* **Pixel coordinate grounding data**
*-*-*

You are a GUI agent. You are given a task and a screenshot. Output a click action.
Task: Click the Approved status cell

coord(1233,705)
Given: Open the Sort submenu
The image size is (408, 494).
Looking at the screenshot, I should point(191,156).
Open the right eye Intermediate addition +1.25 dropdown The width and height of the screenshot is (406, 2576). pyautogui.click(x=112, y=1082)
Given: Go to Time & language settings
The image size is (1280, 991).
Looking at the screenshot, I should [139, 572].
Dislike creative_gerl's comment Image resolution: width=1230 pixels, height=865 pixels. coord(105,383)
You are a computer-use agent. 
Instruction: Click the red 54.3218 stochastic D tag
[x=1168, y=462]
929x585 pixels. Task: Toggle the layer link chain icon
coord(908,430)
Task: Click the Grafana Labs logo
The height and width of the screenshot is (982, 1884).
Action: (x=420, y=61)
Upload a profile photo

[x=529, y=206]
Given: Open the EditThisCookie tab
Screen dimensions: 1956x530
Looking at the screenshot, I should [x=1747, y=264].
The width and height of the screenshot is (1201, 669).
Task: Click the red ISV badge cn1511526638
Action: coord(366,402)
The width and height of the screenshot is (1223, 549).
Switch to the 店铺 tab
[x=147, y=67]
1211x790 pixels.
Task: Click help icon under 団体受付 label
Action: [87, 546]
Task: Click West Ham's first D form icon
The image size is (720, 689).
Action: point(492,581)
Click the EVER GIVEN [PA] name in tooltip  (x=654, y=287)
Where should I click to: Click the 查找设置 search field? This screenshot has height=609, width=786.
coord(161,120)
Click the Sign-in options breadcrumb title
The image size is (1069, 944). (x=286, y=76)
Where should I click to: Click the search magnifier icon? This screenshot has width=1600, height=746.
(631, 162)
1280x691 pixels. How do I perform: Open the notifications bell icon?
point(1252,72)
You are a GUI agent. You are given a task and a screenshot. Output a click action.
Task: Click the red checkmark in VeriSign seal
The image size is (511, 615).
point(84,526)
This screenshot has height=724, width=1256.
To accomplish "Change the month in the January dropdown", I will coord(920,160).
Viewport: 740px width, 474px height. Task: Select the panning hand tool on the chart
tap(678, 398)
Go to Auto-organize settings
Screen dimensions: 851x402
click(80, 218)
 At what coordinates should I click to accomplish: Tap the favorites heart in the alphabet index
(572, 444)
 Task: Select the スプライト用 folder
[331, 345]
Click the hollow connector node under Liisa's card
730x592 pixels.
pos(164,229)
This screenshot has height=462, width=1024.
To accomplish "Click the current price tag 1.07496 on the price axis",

*-*-*

* **What to do**
What do the lines above say from the one containing "The image size is (1280, 991)." down to the one containing "You are a computer-use agent."? Return them exactly, both end lines included, and only them.

* **Exercise result**
The image size is (1280, 991).
Looking at the screenshot, I should [139, 572].
Dislike creative_gerl's comment Image resolution: width=1230 pixels, height=865 pixels. coord(105,383)
You are a computer-use agent. 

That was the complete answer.